- _Exercise details_: Please copy, character for character, each line from the beginning of the listing to the line containing "Barile corre con", including both.

- _Data supplied_:
"""

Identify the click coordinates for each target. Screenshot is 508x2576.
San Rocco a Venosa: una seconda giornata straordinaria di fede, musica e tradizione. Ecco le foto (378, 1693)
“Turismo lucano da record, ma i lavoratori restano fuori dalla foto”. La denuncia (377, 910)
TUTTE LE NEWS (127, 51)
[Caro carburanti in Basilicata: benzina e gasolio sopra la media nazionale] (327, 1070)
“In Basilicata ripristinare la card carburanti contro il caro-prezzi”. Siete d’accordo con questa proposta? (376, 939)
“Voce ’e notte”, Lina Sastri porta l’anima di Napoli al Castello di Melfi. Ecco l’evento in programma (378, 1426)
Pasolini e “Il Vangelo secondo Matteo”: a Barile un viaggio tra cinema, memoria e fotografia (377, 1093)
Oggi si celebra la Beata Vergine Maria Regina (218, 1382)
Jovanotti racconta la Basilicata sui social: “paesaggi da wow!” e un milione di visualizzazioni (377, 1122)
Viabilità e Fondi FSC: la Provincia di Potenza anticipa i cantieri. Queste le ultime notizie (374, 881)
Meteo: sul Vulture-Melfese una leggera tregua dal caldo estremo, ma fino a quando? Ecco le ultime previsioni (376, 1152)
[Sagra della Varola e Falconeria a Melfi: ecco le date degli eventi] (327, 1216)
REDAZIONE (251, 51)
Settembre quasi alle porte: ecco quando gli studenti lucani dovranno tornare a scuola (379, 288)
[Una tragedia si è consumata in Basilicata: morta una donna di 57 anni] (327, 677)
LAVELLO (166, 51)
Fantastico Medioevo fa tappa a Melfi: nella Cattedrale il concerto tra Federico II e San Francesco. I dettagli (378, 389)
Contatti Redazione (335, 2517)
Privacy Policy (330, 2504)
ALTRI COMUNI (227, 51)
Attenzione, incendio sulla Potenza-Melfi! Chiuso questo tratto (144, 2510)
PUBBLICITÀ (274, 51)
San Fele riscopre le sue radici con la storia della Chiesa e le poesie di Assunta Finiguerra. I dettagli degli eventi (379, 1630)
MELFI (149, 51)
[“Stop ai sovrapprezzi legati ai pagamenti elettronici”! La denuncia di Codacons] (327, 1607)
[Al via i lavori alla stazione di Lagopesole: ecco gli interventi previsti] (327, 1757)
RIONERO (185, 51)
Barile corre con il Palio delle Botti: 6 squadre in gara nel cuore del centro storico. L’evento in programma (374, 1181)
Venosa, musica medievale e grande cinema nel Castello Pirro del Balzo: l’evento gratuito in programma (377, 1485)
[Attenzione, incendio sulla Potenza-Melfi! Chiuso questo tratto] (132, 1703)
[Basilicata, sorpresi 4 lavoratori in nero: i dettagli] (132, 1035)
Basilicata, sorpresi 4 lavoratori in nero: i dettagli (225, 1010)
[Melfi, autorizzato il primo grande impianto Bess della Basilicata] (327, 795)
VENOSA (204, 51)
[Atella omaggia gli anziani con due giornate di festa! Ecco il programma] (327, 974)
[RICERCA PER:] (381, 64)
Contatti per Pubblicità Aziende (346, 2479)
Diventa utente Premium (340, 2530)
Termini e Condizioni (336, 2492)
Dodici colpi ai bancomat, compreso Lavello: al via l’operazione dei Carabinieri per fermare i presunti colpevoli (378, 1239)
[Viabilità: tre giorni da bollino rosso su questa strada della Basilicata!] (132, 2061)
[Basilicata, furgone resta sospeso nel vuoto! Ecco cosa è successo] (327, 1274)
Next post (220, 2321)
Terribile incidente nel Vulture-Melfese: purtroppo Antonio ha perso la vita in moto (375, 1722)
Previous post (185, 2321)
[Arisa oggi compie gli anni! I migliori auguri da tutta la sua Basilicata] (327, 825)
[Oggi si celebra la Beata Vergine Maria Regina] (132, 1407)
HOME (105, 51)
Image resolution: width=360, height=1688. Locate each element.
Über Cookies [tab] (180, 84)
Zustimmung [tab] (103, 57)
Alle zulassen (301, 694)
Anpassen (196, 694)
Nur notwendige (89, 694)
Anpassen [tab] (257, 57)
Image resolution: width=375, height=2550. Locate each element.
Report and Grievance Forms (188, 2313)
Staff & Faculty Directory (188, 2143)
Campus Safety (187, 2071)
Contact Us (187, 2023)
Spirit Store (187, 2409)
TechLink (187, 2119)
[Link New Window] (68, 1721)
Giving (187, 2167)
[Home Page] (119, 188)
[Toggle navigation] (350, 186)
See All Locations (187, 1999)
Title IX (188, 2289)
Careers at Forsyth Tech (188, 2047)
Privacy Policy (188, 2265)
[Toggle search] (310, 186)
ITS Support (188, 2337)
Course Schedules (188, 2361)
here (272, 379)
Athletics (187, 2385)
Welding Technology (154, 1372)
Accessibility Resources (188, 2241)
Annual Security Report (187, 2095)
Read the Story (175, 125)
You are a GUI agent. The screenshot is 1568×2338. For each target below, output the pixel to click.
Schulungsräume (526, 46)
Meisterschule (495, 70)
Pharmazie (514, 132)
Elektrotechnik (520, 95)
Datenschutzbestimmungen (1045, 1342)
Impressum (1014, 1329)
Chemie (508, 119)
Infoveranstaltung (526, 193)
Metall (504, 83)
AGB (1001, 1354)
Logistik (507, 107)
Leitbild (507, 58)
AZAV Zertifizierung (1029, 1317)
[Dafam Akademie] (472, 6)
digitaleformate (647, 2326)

"""

- _Task response_:
Identify the click coordinates for each target. Screenshot is 508x2576.
San Rocco a Venosa: una seconda giornata straordinaria di fede, musica e tradizione. Ecco le foto (378, 1693)
“Turismo lucano da record, ma i lavoratori restano fuori dalla foto”. La denuncia (377, 910)
TUTTE LE NEWS (127, 51)
[Caro carburanti in Basilicata: benzina e gasolio sopra la media nazionale] (327, 1070)
“In Basilicata ripristinare la card carburanti contro il caro-prezzi”. Siete d’accordo con questa proposta? (376, 939)
“Voce ’e notte”, Lina Sastri porta l’anima di Napoli al Castello di Melfi. Ecco l’evento in programma (378, 1426)
Pasolini e “Il Vangelo secondo Matteo”: a Barile un viaggio tra cinema, memoria e fotografia (377, 1093)
Oggi si celebra la Beata Vergine Maria Regina (218, 1382)
Jovanotti racconta la Basilicata sui social: “paesaggi da wow!” e un milione di visualizzazioni (377, 1122)
Viabilità e Fondi FSC: la Provincia di Potenza anticipa i cantieri. Queste le ultime notizie (374, 881)
Meteo: sul Vulture-Melfese una leggera tregua dal caldo estremo, ma fino a quando? Ecco le ultime previsioni (376, 1152)
[Sagra della Varola e Falconeria a Melfi: ecco le date degli eventi] (327, 1216)
REDAZIONE (251, 51)
Settembre quasi alle porte: ecco quando gli studenti lucani dovranno tornare a scuola (379, 288)
[Una tragedia si è consumata in Basilicata: morta una donna di 57 anni] (327, 677)
LAVELLO (166, 51)
Fantastico Medioevo fa tappa a Melfi: nella Cattedrale il concerto tra Federico II e San Francesco. I dettagli (378, 389)
Contatti Redazione (335, 2517)
Privacy Policy (330, 2504)
ALTRI COMUNI (227, 51)
Attenzione, incendio sulla Potenza-Melfi! Chiuso questo tratto (144, 2510)
PUBBLICITÀ (274, 51)
San Fele riscopre le sue radici con la storia della Chiesa e le poesie di Assunta Finiguerra. I dettagli degli eventi (379, 1630)
MELFI (149, 51)
[“Stop ai sovrapprezzi legati ai pagamenti elettronici”! La denuncia di Codacons] (327, 1607)
[Al via i lavori alla stazione di Lagopesole: ecco gli interventi previsti] (327, 1757)
RIONERO (185, 51)
Barile corre con il Palio delle Botti: 6 squadre in gara nel cuore del centro storico. L’evento in programma (374, 1181)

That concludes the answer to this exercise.